Le coude d’Owen glissa à nouveau mais vers l’intérieur. Le jeune homme commençait à rassembler ses esprits et ses bras autour de lui. Bon signe, pour Jack.

- L’affaire du peuple Anthéen. D’où votre présence fort agréable parmi nous, mon cher.

Dermott balaya d’un geste de main rapide l’ironie dans la voix de son vieil ami.

- Les parallèles sont souvent les mêmes, seuls les lieux, les périodes et les espèces changent. Le schéma se répète inlassablement, comme le prouve l’Histoire du Cosmos. Ou celle de l’Humanité. Pas vrai?

- Tout à fait. Bon, je passerai outre le petit détail, ô combien anodin, qui t’a poussé à nous seriner que tu étais le chef de Torchwood. Accès d’orgueil bien naturel en ma présence…

- Pardon?

- Oui, insista Dermott, tu as voulu me montrer que tu dirigeais ta team d’une main de maître. Pas toujours probant, mais je comprends, la situation étant ce qu’elle était…

Jack éclata de rire. Ce qui réveilla complètent Owen. Il se redressa et tourna sa tête de pantin rouillé vers le Capitaine. Leurs regards se croisèrent mais aucun commentaire n’en sortit. Owen était encore dans les vapes. Jack avait un autre chat à fouetter. On venait d’émettre des réserves quant à sa légitimité en tant que chef de Torchwood.

- Je n’ai jamais cherché à prouver quoi que ce soit! Mentit-il, avec emportement.

- On passe outre, Jack. On passe outre. J’en viens à ton précieux bracelet qui n’a pas que des propriétés biométriques et supersoniques. Si j’en juge la réaction de Ianto. Laisse-moi finir! C’est toi qui l’a jeté dans la mare? Tu t’en es débarrassé? Pourquoi?

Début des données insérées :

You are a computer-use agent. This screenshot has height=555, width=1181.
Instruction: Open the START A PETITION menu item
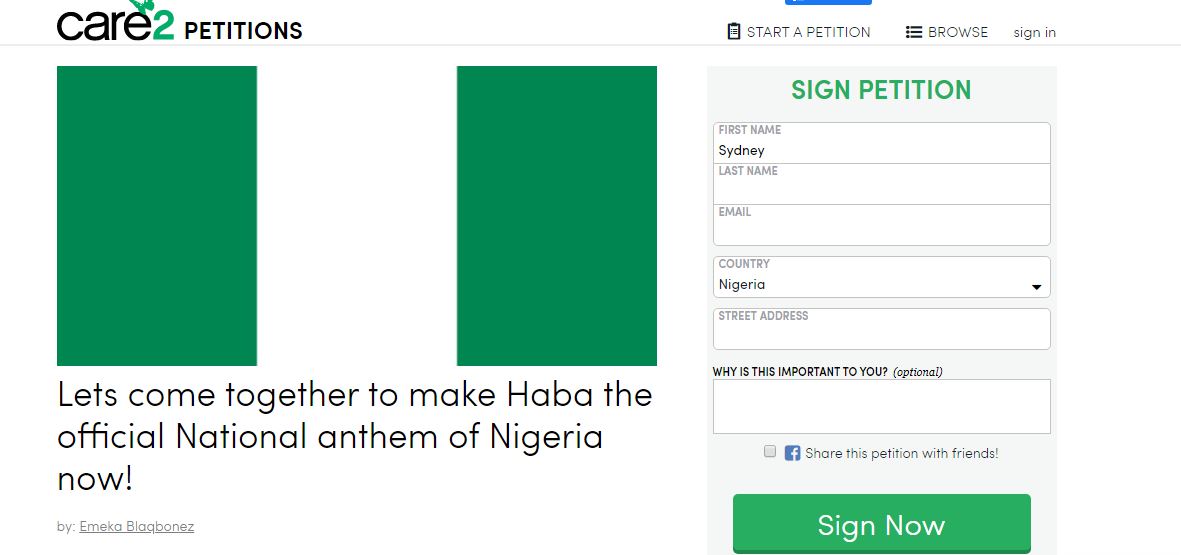808,32
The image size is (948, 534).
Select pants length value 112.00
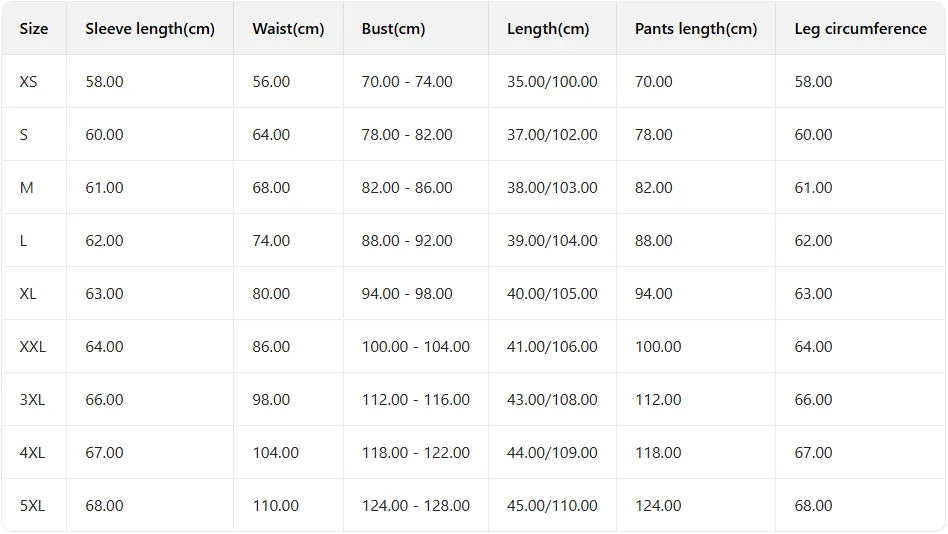click(x=658, y=400)
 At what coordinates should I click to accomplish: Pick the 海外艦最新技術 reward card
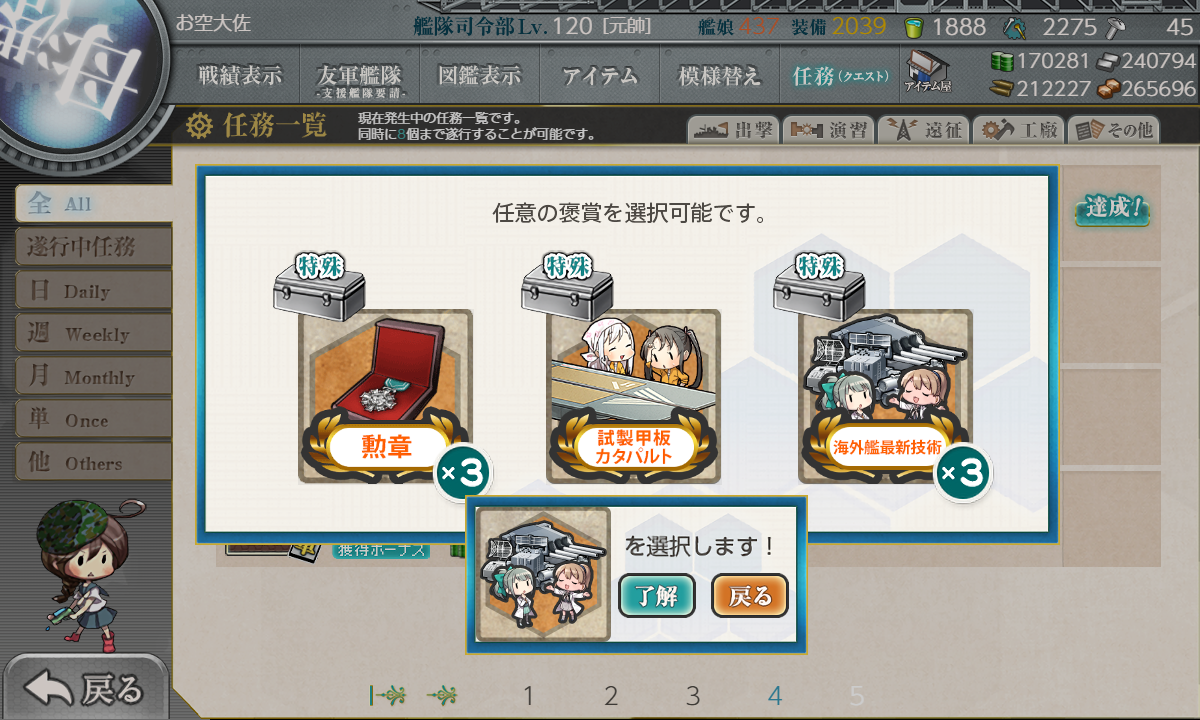885,396
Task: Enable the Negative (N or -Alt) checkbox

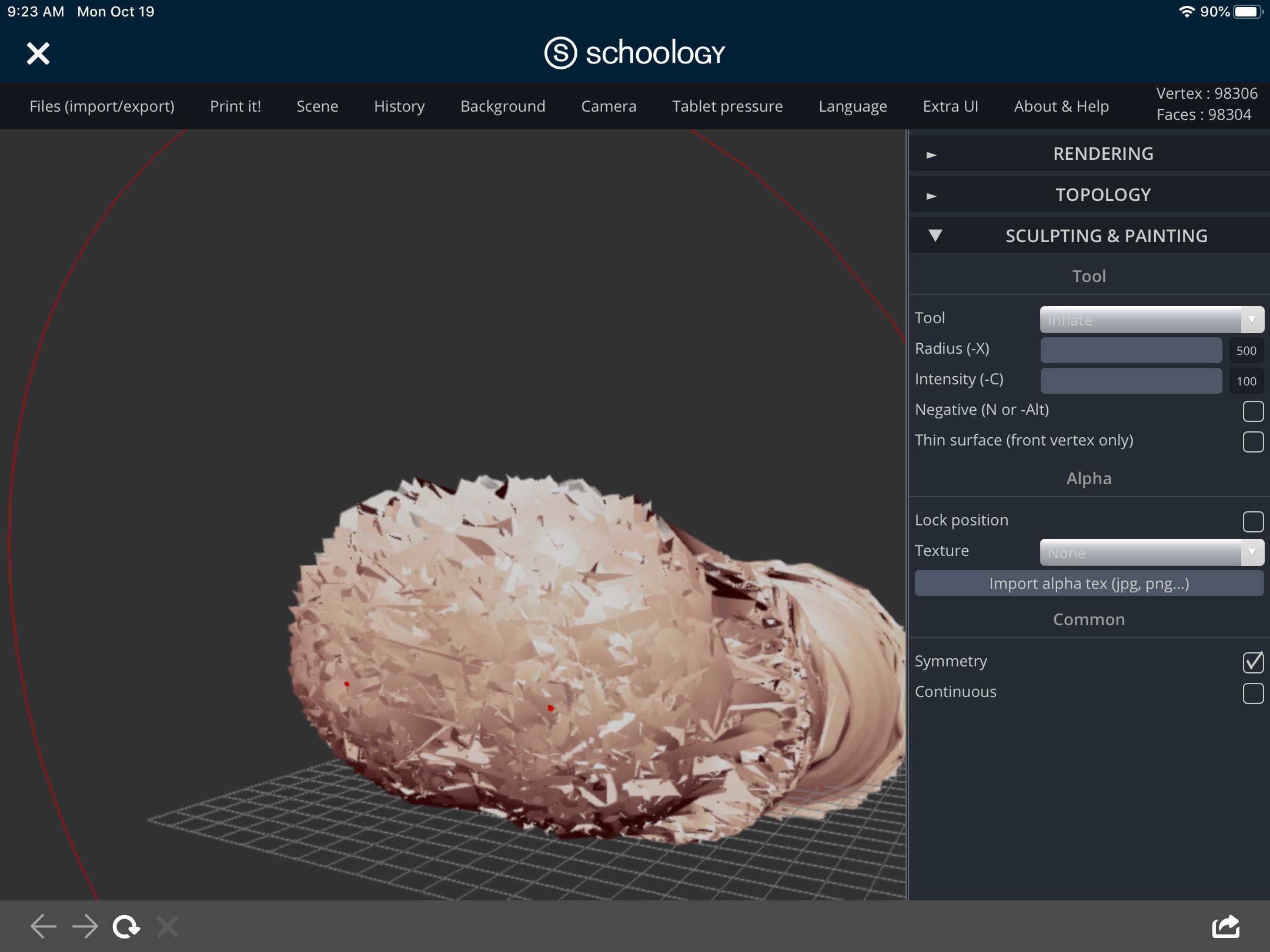Action: (x=1253, y=411)
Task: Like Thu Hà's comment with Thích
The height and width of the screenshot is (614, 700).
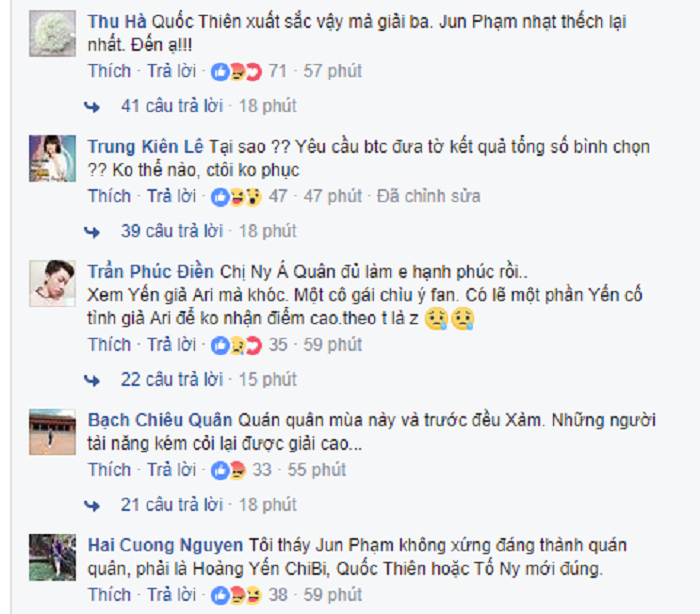Action: [109, 71]
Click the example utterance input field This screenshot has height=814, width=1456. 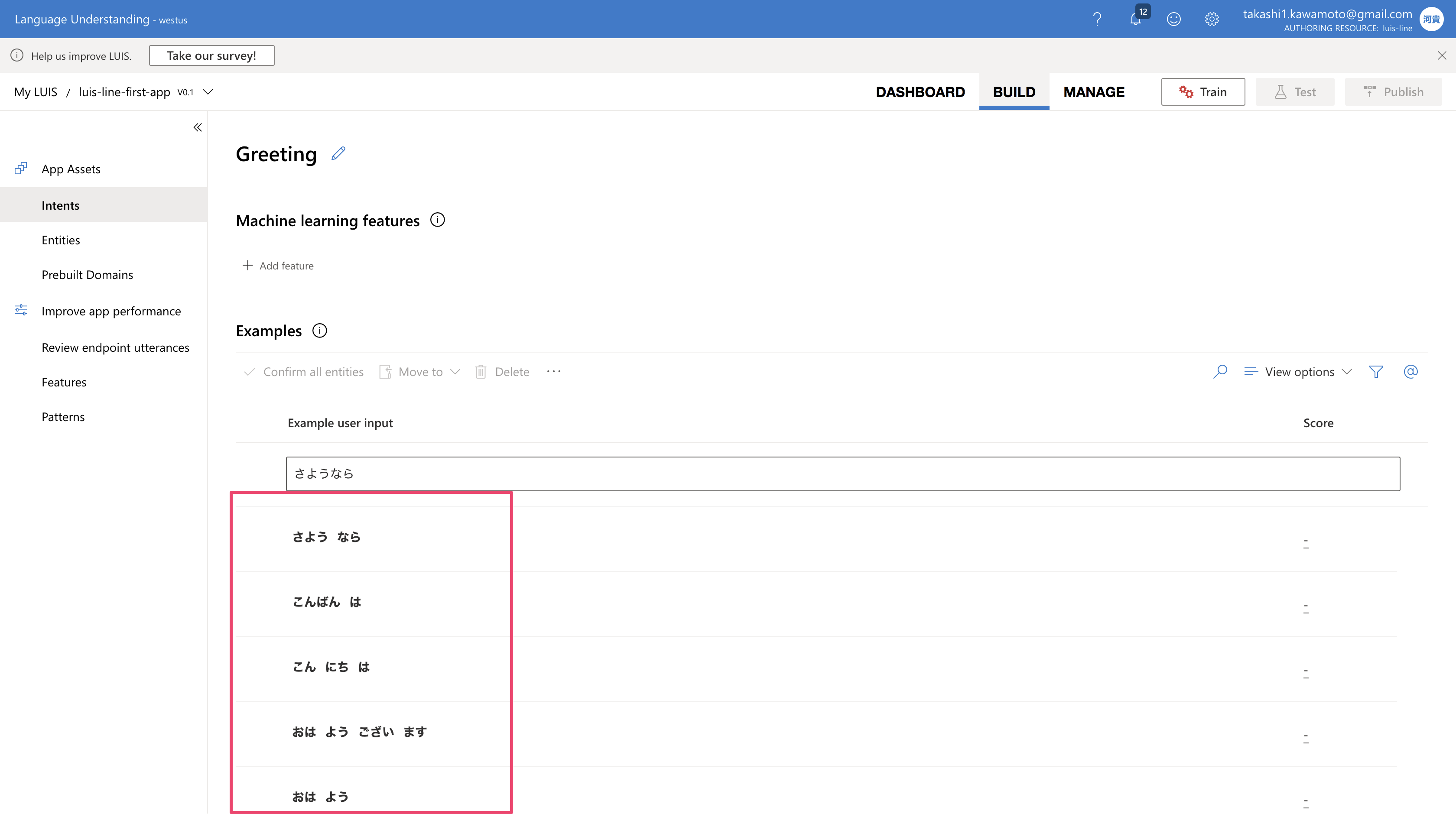842,473
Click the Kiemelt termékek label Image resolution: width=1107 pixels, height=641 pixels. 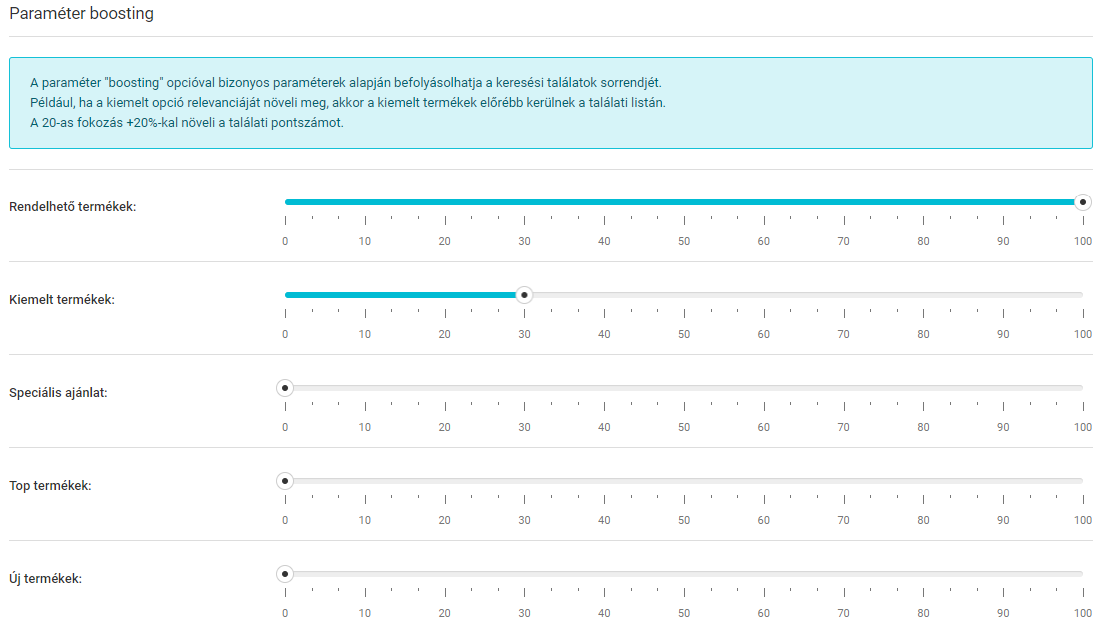pos(62,300)
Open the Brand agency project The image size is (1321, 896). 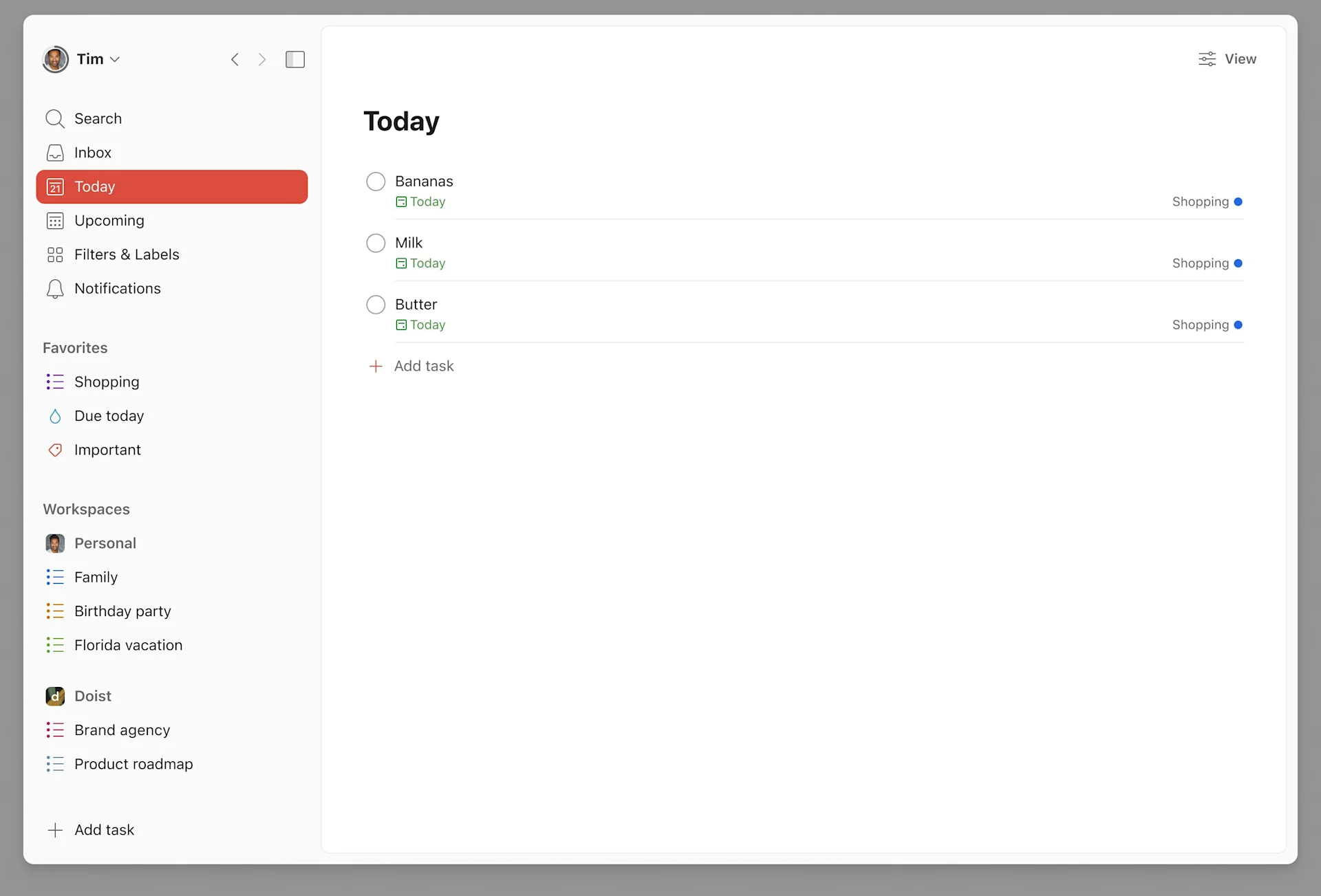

- Je n’ai rien fait de tel. Il a dû tomber sans que je m’en aperçoi…

- Tu ne dormais pas! Et tu nous as entendu retourner toute la Base pour le retrouver. Si tu l’avais perdu, tu n’aurais pas continué ton petit jeu. Tu l’as jeté. Pourquoi? Demanda l'expert.

- Pour éviter de fausser les analyses…

- C’est nouveau ça? Tu fais semblant de dormir. Tu fais semblant de perdre ton joujou. J’espère au moins qu’avec Ianto tu ne fais pas semblant.

- Owen, si c’est pour me vanner, tu peux te rendormir, tu sais. Personne ne t’en voudra.

Dermott rit franchement.

- Quelle verve!

- Je vous ai connu plus exigeant, Dermott, se moqua Jack.

- N’empêche, c’est une sacrée bonne question qu’il t’a posée. Et nous sommes impatients de savoir la vérité. Alors, accouche!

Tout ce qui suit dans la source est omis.